*** Opening Input for this task ***

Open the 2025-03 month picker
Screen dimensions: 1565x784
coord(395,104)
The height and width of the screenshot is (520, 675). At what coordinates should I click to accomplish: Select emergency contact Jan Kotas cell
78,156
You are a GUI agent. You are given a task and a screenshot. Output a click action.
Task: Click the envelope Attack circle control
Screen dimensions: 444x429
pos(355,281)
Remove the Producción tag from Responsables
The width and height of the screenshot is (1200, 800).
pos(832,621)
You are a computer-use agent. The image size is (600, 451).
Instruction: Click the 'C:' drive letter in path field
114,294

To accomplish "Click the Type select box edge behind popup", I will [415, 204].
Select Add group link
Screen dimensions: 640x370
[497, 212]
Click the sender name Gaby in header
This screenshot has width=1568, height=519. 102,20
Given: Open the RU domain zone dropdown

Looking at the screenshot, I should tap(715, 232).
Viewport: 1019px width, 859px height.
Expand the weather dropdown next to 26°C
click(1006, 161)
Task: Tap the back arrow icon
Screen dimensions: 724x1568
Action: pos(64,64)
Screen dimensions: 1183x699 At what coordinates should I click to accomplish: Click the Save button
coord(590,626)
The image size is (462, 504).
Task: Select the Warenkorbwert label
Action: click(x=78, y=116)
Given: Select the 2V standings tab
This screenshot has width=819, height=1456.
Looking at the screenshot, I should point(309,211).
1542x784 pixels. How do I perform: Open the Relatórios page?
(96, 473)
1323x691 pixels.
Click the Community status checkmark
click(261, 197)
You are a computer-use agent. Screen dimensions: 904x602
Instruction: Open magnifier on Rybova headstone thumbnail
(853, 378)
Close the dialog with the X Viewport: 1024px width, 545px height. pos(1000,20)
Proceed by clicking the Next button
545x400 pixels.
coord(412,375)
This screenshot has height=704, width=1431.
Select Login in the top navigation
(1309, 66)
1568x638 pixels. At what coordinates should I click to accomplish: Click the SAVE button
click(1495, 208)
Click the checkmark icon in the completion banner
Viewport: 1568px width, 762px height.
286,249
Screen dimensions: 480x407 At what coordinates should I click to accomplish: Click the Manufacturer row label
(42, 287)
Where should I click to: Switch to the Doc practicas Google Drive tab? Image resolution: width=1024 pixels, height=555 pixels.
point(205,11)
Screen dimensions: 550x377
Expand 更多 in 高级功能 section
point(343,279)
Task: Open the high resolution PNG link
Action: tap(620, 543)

*** Closing Input for this task ***

## Required action
Lines from the one containing "Select Login in the top navigation" through the end of the entries above must be copied exactly; include both ends and no other lines.

## Solution
Select Login in the top navigation
(1309, 66)
1568x638 pixels. At what coordinates should I click to accomplish: Click the SAVE button
click(1495, 208)
Click the checkmark icon in the completion banner
Viewport: 1568px width, 762px height.
286,249
Screen dimensions: 480x407 At what coordinates should I click to accomplish: Click the Manufacturer row label
(42, 287)
Where should I click to: Switch to the Doc practicas Google Drive tab? Image resolution: width=1024 pixels, height=555 pixels.
point(205,11)
Screen dimensions: 550x377
Expand 更多 in 高级功能 section
point(343,279)
Task: Open the high resolution PNG link
Action: tap(620, 543)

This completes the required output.